El césped necesario para cubrir un campo de fútbol cuesta entre 85.000 y 400.000 euros, según diversos factores como la climatología y las medidas del terreno, y se puede cambiar hasta entre tres y cuatro veces al año. Para el cuidado (cortar, pinchar, fertilizar, tratar, sembrar, entre otros) deben invertirse unos 40.000 euros anuales, unos 3.500 euros al mes. La instalación de un campo sintético asciende hasta los 250.000 euros y el cuidado es mucho menor: unos 8.000 euros al año distribuidos en cuatro actuaciones específicas para tener un mantenimiento mínimo, más el riego.

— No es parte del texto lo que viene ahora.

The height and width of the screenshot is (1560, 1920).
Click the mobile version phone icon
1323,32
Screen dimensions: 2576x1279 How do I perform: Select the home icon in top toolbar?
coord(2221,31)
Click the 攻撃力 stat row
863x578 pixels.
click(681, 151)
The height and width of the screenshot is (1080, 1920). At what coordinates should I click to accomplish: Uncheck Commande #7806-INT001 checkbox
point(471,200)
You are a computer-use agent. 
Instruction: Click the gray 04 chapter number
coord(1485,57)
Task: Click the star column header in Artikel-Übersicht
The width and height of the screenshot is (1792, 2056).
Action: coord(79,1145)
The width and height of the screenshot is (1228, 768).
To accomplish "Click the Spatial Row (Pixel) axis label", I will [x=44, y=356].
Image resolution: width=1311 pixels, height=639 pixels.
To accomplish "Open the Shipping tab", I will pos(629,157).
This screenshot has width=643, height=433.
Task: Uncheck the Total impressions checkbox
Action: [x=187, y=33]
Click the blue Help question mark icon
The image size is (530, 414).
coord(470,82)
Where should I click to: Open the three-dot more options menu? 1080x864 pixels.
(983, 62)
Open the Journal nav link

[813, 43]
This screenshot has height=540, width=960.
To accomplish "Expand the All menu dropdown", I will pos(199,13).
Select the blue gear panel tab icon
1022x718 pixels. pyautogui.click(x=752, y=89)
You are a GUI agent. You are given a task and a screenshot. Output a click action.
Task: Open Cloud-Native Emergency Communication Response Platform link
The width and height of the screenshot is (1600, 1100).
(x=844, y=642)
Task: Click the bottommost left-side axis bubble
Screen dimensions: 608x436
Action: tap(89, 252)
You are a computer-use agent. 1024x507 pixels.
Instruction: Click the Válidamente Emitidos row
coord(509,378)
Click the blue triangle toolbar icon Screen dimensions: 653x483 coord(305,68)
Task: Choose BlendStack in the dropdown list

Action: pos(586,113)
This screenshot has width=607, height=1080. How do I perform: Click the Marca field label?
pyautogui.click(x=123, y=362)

La hierba natural "resuelve un problema" que no cubre la sintética: mayor número de horas de juego. "Una planta de plástico no genera oxígeno, aunque la fibra es mejor cada día, y trae problemas de calor y fatiga", defiende el responsable de Ibergreen. El césped artificial "afecta al rendimiento y al comportamiento del balón, y quema", asienten desde PSF-Palau Turf.

El mejor sistema

El híbrido es la apuesta de futuro para la empresa catalana, "el mejor sistema". Las plantas terminan por cubrir la estructura sintética, por lo que se suman las cualidades de los dos métodos. Aunque Castro denuncia que "el mixto no es una buena solución" y cuestiona los beneficios del mismo.

En cuanto a la posibilidad de que, algún día, los estadios de Primera sean artificiales, ninguno de ellos es capaz de responder. Reconocen, sin embargo, que para ello sería necesaria una nueva generación de césped artificial. Los responsables de una tercera empresa dedicada al césped natural, Mondo, consideran que "en ocasiones se opina que sí, se puede producir el cambio definitivo".

Por ahora, la FIFA y la UEFA permiten la implantación del sistema sintético a primer nivel en los países con condiciones extremas, como Rusia, pero las licencias también caducan. El césped artificial pierde cualidades y hay que cambiarlo (de tres a seis años) en la élite, pero se puede alargar su vida en el fútbol formativo y amateur.